If you decide to take a job some consider less exciting or meaningful than teaching, don’t fret. Jobs like these can make you feel more fulfilled by allowing you to focus on things that are important to you while maintaining good mental health.

Redirect Your Passion for Teaching

If you became a teacher for the sheer joy of imparting knowledge to others, you can find that same fulfillment in other fields. These vary widely, and many utilize niche skill sets or interests.
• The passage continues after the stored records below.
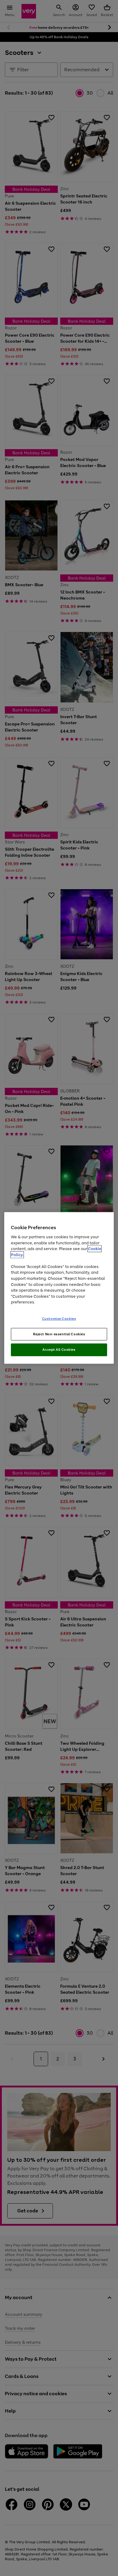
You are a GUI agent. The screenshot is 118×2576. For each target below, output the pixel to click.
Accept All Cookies (58, 1349)
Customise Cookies (59, 1318)
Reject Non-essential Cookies (59, 1333)
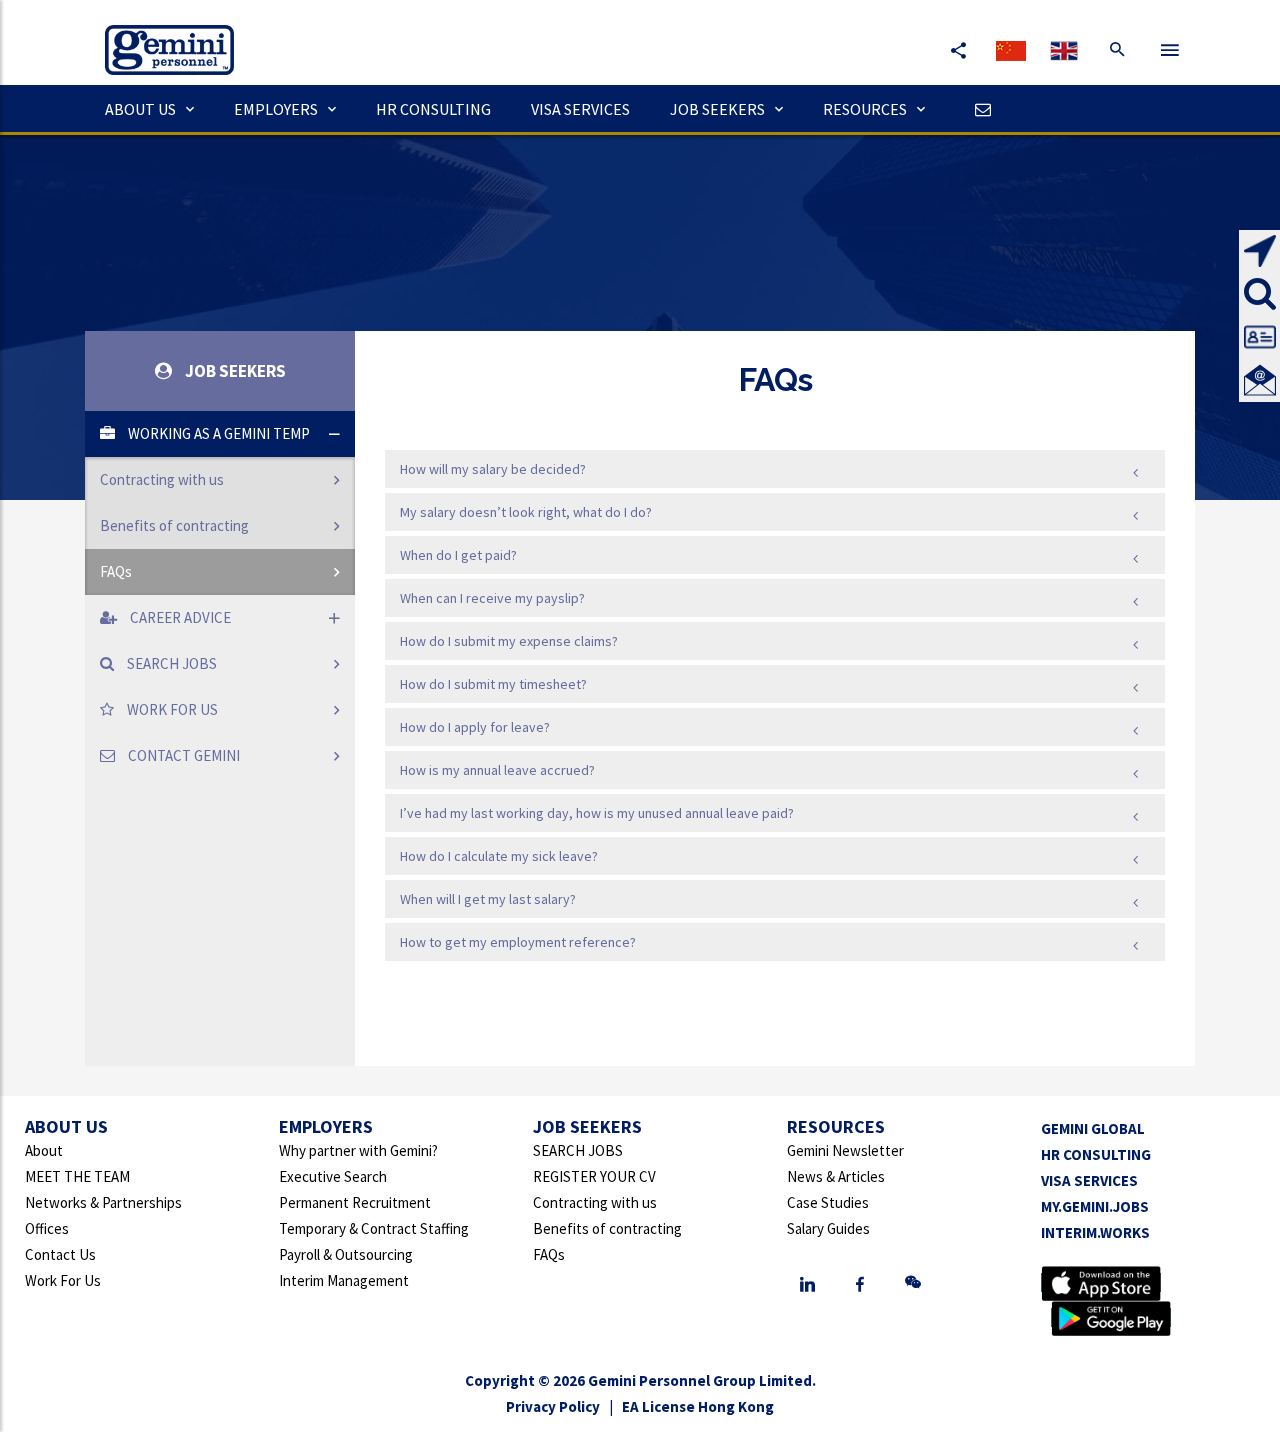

You can experience the joy of teaching others outside the classroom in such jobs as:

  • Travel agent—teach others about destinations, cultures, and how to navigate global transit systems.
  • Remote online teaching—From piano lessons to English as a second language with global students, this job offers ultimate flexibility. Some companies favor those with teaching degrees.
  • Coaching—sports coaching children or adults, or working one-on-one with clients as a life coach.
  • Childcare—give small children a strong foundation by educating them early, often in smaller groups than in a traditional classroom setting.
  • Niche classes—connect with local organizations or start your own business to share your knowledge with others. Whether it’s crafting classes at the community center, foraging for edibles in local wild spaces, or something in between, others will be eager to benefit from your wisdom.

Key Takeaways

Don’t let teacher burnout get you down. You can ease your transition by learning all you can about your new career, entering a related field, finding an ideal work/life balance, or redirecting your passion for teaching into other venues.

Your experience as a teacher is valuable. It is a part of you—but so is the next exciting phase of your career journey.